Puis Camus nous contera son enfance, à Alger. La famille est très pauvre, le père étant mort ; l’éducation de la grand-mère est très sévère, la mère un peu distante, mais que Camus adore littéralement, et à  propos de laquelle il écrit de très belle pages :

Toute sa vie il l’avait vue retranchée — douce, polie, conciliante, passive même, et cependant jamais conquise par rien ni personne, isolée dans sa demi-surdité, ses difficultés de langage, belle certainement mais à peu près inaccessible et d’autant plus qu’elle était plus souriante et que son cœur à lui s’élançait plus vers elle –, oui, toute sa vie, elle avait gardé le même air craintif et soumis, et cependant distant, le même regard dont elle voyait, trente ans auparavant, sans intervenir, sa mère battre à la cravache Jacques, elle qui n’avait jamais touché ni même vraiment grondé ses enfants, elle dont on ne pouvait douter que ces coups ne la meurtrissaient aussi mais qui, empêchée d’intervenir par la fatigue, l’infirmité de l’expression et le respect dû à sa mère, laissait faire, endurait à longueur de jours et d’années, endurait les coups pour ses enfants, comme elle endurait pour elle-même la dure journée de travail au service des autres, les parquets lavés à genoux, la vie sans homme et sans consolation au milieu des reliefs graisseux et du linge sale des autres, les longs jours de peine ajoutés les uns aux autres pour faire une vie qui, à force d’être privée d’espoir, devenait aussi une vie sans ressentiment d’aucune sorte, ignorante, obstinée, résignée enfin à toutes les souffrances, les siennes comme celles des autres.

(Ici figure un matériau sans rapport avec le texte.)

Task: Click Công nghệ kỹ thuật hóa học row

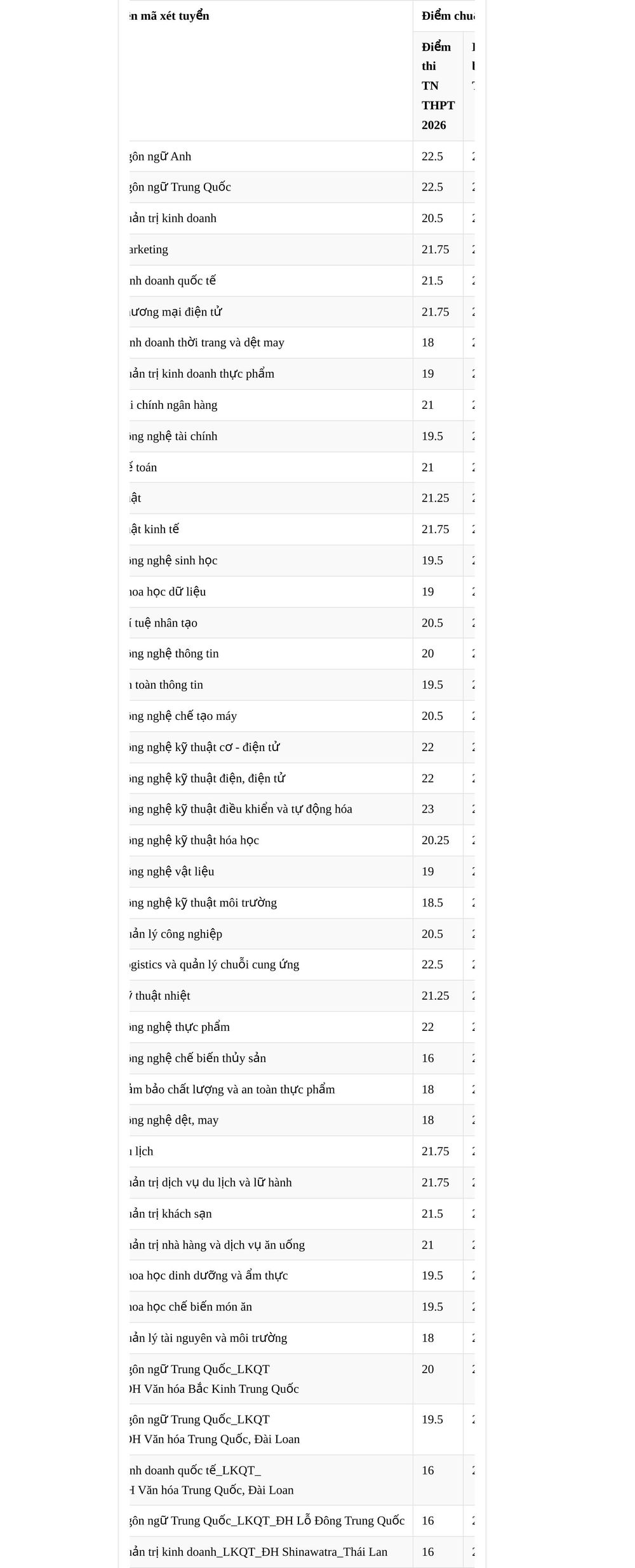Action: click(302, 840)
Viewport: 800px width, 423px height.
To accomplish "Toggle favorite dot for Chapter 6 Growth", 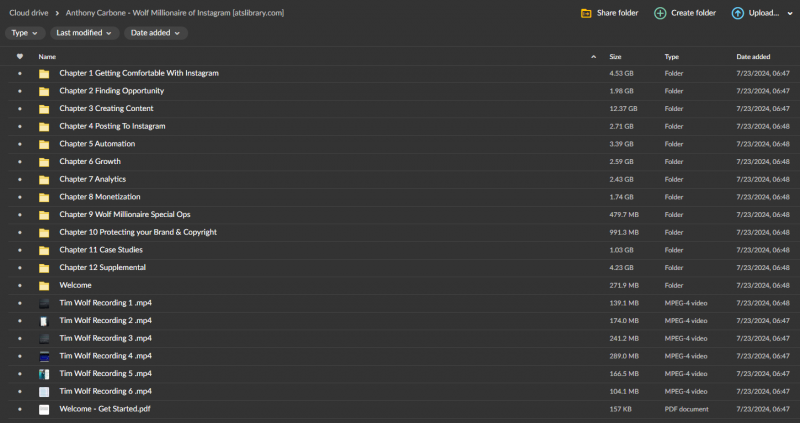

On voit ici la puissance d’évocation d’Albert Camus et le talent de l’écrivain…

Il y aussi des pages magnifiques sur l’insouciance des enfants, sous le soleil d’Alger, courant jusqu’à la mer, heureux de vivre jusqu’à l’ivresse. Puis Jacques sera remarqué par son instituteur, obtiendra une bourse qui lui permettra d’aller au lycée et de poursuivre ses études, alors que la grand-mère aurait préféré qu’il gagne sa vie au plus tôt. Quand en 1957, Albert Camus reçoit le prix Nobel de littérature, c’est à son vieil instituteur (après sa mère) qu’il le dédiera.

Un très beau livre donc, dommage que l’auteur n’ait pas eu le temps de terminer complètement, il aurait certainement été encore plus abouti.

Albert Camus (1913-1960) est un écrivain, philosophe, dramaturge français, né en Algérie. Il est aussi journaliste engagé dans  la Résistance française durant la seconde guerre mondiale, et proche des courants libertaires dans les  combats moraux de l’après-guerre.